TASK REQUIREMENTS
Scale the records in the part that opens with the line containing "Аккумулятор DTM 1226 (19, 828)" and closes with the line containing "[УКП-12-1 трубка со": repeat each of those lines with its request text, multiplying every coordinate in the answers by 2.05 and rounding to whole numbers, halves up. Give only those lines.

DATA SHOWN
★ ★ ★ ★ ★ ★ ★

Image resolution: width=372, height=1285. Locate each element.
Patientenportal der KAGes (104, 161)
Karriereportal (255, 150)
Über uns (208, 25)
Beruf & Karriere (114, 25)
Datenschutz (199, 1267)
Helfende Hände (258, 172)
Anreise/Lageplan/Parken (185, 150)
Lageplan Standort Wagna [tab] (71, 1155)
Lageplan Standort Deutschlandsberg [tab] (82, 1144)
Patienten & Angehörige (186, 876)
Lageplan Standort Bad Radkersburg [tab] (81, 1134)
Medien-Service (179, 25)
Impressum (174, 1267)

★ ★ ★ ★ ★ ★ ★

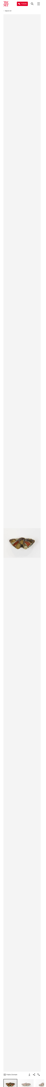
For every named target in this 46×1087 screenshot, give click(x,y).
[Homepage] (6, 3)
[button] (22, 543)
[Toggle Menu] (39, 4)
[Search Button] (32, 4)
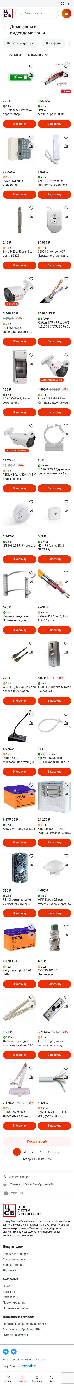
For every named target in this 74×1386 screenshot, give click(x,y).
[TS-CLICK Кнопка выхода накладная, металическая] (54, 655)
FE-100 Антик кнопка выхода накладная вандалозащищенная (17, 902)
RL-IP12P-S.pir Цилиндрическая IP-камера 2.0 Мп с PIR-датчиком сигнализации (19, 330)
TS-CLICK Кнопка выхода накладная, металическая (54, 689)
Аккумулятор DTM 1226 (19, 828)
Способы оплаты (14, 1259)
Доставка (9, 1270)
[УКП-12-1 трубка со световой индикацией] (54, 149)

★ ★ ★ ★ ★ ★ ★

RESPONSE TO THE TASK
Аккумулятор DTM 1226 (39, 1697)
Способы оплаты (29, 2581)
Доставка (18, 2604)
[УКП-12-1 трубка со световой индикацией] (111, 305)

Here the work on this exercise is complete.